Collected data:
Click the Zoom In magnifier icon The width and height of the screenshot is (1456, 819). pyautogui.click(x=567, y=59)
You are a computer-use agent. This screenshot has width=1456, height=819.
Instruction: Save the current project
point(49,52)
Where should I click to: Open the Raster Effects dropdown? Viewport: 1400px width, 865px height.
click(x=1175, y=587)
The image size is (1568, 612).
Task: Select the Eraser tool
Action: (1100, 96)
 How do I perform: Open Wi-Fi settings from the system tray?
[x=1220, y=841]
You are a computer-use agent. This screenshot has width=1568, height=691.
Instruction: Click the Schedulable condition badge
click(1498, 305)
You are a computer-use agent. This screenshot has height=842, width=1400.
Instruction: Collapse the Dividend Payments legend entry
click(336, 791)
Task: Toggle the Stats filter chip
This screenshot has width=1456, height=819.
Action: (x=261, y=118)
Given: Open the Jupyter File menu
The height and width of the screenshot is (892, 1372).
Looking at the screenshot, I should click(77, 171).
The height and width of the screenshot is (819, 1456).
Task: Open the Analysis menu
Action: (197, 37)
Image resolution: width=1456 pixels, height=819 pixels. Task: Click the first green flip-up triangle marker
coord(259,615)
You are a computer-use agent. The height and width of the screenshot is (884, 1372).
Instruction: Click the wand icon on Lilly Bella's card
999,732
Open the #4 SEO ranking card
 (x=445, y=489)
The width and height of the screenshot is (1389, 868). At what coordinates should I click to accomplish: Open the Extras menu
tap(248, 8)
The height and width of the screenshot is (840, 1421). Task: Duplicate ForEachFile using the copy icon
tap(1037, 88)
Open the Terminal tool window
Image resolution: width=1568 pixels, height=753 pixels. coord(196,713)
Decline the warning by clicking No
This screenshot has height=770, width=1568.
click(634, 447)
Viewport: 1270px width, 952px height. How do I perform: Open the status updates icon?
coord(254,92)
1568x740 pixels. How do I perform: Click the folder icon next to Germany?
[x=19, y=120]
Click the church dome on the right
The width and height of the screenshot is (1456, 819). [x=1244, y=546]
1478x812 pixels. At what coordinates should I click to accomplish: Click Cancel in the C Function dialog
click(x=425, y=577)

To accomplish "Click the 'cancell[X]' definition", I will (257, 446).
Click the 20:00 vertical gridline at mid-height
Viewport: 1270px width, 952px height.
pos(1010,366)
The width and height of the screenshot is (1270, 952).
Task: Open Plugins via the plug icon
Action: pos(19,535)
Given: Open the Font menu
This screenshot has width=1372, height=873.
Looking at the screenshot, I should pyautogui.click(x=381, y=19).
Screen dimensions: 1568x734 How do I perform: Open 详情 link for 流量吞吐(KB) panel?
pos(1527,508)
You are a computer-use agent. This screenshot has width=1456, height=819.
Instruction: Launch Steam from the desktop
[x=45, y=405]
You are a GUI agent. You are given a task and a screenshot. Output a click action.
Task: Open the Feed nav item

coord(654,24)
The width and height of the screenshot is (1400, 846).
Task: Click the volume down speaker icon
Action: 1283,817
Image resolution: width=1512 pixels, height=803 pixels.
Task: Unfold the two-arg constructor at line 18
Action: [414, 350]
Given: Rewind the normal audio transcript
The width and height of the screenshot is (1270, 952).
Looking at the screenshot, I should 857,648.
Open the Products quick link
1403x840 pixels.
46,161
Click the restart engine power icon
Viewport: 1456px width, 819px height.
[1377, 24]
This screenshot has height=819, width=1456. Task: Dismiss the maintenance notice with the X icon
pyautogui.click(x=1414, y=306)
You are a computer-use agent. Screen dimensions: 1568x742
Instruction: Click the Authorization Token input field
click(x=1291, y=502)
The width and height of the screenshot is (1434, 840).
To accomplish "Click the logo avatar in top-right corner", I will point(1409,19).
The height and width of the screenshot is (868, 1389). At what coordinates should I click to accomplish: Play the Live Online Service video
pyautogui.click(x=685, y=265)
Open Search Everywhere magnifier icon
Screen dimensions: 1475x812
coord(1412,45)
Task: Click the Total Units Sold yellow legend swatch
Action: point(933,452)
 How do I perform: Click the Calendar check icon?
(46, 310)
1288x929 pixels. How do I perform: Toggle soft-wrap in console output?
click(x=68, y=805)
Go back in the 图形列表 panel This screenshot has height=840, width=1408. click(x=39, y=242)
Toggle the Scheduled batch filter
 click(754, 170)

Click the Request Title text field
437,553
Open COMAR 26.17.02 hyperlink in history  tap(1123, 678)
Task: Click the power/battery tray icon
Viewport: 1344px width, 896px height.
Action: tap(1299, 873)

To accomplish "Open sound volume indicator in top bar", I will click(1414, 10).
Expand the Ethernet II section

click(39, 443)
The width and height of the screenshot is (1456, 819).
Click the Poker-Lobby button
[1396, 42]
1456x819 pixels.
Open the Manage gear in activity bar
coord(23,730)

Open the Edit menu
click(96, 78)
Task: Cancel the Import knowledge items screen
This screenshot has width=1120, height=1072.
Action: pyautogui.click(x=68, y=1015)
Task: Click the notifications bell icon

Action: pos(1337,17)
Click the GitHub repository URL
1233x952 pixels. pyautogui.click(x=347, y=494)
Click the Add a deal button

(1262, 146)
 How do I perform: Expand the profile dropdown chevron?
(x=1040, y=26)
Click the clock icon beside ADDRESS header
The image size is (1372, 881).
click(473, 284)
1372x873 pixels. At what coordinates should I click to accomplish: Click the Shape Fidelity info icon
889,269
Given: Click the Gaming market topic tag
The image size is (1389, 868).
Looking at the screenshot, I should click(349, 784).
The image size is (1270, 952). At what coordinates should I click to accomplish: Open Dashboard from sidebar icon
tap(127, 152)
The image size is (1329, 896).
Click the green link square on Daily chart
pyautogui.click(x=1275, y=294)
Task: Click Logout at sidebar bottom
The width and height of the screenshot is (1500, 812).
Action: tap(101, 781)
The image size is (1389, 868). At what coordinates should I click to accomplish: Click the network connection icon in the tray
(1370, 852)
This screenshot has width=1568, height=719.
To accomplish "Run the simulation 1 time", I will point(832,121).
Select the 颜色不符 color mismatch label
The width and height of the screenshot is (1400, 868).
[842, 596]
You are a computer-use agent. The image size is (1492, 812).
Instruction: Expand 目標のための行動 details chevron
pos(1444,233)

Task:
Across the entries above, find the lines with the string "computer" and copy them.

Response to this exercise:
You are a computer-use agent. This screenshot has width=1456, height=819.
You are a computer-use agent. This screenshot has width=1568, height=691.
You are a computer-use agent. This screenshot has height=842, width=1400.
You are a computer-use agent. The height and width of the screenshot is (884, 1372).
You are a computer-use agent. This screenshot has width=1456, height=819.
You are a computer-use agent. Screen dimensions: 1568x742
You are a computer-use agent. The image size is (1492, 812).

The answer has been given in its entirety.